## [THE RECORDS]
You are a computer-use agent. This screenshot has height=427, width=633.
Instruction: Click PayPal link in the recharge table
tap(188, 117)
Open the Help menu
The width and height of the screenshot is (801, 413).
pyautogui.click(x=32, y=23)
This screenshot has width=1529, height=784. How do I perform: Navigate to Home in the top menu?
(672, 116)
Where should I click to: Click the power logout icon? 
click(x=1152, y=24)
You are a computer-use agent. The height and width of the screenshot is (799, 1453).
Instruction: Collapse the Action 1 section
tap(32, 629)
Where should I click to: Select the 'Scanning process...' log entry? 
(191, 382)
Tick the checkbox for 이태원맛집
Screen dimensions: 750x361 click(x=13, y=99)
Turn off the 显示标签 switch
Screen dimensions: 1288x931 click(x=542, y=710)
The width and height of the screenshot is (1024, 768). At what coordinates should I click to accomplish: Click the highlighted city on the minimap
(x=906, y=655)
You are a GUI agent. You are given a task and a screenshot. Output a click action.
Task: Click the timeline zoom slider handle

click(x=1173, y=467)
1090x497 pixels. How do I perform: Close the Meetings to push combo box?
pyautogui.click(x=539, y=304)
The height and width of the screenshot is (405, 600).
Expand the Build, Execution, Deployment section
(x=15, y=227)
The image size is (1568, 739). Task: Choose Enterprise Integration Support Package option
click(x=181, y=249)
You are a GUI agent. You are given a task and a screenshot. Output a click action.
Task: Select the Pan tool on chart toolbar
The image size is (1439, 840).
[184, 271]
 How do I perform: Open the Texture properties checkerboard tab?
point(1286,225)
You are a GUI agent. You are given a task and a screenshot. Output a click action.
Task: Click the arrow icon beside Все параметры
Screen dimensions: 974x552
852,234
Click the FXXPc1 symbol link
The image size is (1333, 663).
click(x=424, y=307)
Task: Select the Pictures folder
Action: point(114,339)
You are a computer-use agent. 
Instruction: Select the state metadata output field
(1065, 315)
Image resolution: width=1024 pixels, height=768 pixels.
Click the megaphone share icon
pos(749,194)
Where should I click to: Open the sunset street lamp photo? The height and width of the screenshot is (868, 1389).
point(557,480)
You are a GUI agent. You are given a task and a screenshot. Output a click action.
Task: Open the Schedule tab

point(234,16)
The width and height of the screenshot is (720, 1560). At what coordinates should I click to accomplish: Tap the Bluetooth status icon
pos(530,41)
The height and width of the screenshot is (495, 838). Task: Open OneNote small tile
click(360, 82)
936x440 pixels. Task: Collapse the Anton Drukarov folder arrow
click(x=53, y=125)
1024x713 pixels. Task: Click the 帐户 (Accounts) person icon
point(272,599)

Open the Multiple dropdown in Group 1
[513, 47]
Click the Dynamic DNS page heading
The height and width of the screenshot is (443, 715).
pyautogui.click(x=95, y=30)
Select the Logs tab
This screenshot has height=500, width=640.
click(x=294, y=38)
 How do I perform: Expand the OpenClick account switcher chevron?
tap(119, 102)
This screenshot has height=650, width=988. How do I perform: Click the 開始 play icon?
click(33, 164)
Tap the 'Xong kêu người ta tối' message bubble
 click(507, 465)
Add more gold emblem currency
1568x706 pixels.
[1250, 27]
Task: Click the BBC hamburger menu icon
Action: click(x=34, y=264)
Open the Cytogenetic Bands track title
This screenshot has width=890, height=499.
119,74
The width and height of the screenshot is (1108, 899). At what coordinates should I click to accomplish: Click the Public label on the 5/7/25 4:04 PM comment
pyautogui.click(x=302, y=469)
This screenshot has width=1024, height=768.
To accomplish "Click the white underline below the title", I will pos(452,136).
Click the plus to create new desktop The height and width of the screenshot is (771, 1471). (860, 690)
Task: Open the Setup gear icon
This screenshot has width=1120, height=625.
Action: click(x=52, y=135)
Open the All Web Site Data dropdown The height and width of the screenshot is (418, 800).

## [WHAT YOU ARE ASKED TO DO]
Convert the listing above into a JSON list of strings, one string per line, skipping blank lines.

## [EXERCISE RESULT]
[
  "You are a computer-use agent. This screenshot has height=427, width=633.",
  "Instruction: Click PayPal link in the recharge table",
  "tap(188, 117)",
  "Open the Help menu",
  "The width and height of the screenshot is (801, 413).",
  "pyautogui.click(x=32, y=23)",
  "This screenshot has width=1529, height=784. How do I perform: Navigate to Home in the top menu?",
  "(672, 116)",
  "Where should I click to: Click the power logout icon? ",
  "click(x=1152, y=24)",
  "You are a computer-use agent. The height and width of the screenshot is (799, 1453).",
  "Instruction: Collapse the Action 1 section",
  "tap(32, 629)",
  "Where should I click to: Select the 'Scanning process...' log entry? ",
  "(191, 382)",
  "Tick the checkbox for 이태원맛집",
  "Screen dimensions: 750x361 click(x=13, y=99)",
  "Turn off the 显示标签 switch",
  "Screen dimensions: 1288x931 click(x=542, y=710)",
  "The width and height of the screenshot is (1024, 768). At what coordinates should I click to accomplish: Click the highlighted city on the minimap",
  "(x=906, y=655)",
  "You are a GUI agent. You are given a task and a screenshot. Output a click action.",
  "Task: Click the timeline zoom slider handle",
  "click(x=1173, y=467)",
  "1090x497 pixels. How do I perform: Close the Meetings to push combo box?",
  "pyautogui.click(x=539, y=304)",
  "The height and width of the screenshot is (405, 600).",
  "Expand the Build, Execution, Deployment section",
  "(x=15, y=227)",
  "The image size is (1568, 739). Task: Choose Enterprise Integration Support Package option",
  "click(x=181, y=249)",
  "You are a GUI agent. You are given a task and a screenshot. Output a click action.",
  "Task: Select the Pan tool on chart toolbar",
  "The image size is (1439, 840).",
  "[184, 271]",
  " How do I perform: Open the Texture properties checkerboard tab?",
  "point(1286,225)",
  "You are a GUI agent. You are given a task and a screenshot. Output a click action.",
  "Task: Click the arrow icon beside Все параметры",
  "Screen dimensions: 974x552",
  "852,234",
  "Click the FXXPc1 symbol link",
  "The image size is (1333, 663).",
  "click(x=424, y=307)",
  "Task: Select the Pictures folder",
  "Action: point(114,339)",
  "You are a computer-use agent. ",
  "Instruction: Select the state metadata output field",
  "(1065, 315)",
  "Image resolution: width=1024 pixels, height=768 pixels.",
  "Click the megaphone share icon",
  "pos(749,194)",
  "Where should I click to: Open the sunset street lamp photo? The height and width of the screenshot is (868, 1389).",
  "point(557,480)",
  "You are a GUI agent. You are given a task and a screenshot. Output a click action.",
  "Task: Open the Schedule tab",
  "point(234,16)",
  "The width and height of the screenshot is (720, 1560). At what coordinates should I click to accomplish: Tap the Bluetooth status icon",
  "pos(530,41)",
  "The height and width of the screenshot is (495, 838). Task: Open OneNote small tile",
  "click(360, 82)",
  "936x440 pixels. Task: Collapse the Anton Drukarov folder arrow",
  "click(x=53, y=125)",
  "1024x713 pixels. Task: Click the 帐户 (Accounts) person icon",
  "point(272,599)",
  "Open the Multiple dropdown in Group 1",
  "[513, 47]",
  "Click the Dynamic DNS page heading",
  "The height and width of the screenshot is (443, 715).",
  "pyautogui.click(x=95, y=30)",
  "Select the Logs tab",
  "This screenshot has height=500, width=640.",
  "click(x=294, y=38)",
  " How do I perform: Expand the OpenClick account switcher chevron?",
  "tap(119, 102)",
  "This screenshot has height=650, width=988. How do I perform: Click the 開始 play icon?",
  "click(33, 164)",
  "Tap the 'Xong kêu người ta tối' message bubble",
  " click(507, 465)",
  "Add more gold emblem currency",
  "1568x706 pixels.",
  "[1250, 27]",
  "Task: Click the BBC hamburger menu icon",
  "Action: click(x=34, y=264)",
  "Open the Cytogenetic Bands track title",
  "This screenshot has width=890, height=499.",
  "119,74",
  "The width and height of the screenshot is (1108, 899). At what coordinates should I click to accomplish: Click the Public label on the 5/7/25 4:04 PM comment",
  "pyautogui.click(x=302, y=469)",
  "This screenshot has width=1024, height=768.",
  "To accomplish \"Click the white underline below the title\", I will pos(452,136).",
  "Click the plus to create new desktop The height and width of the screenshot is (771, 1471). (860, 690)",
  "Task: Open the Setup gear icon",
  "This screenshot has width=1120, height=625.",
  "Action: click(x=52, y=135)",
  "Open the All Web Site Data dropdown The height and width of the screenshot is (418, 800)."
]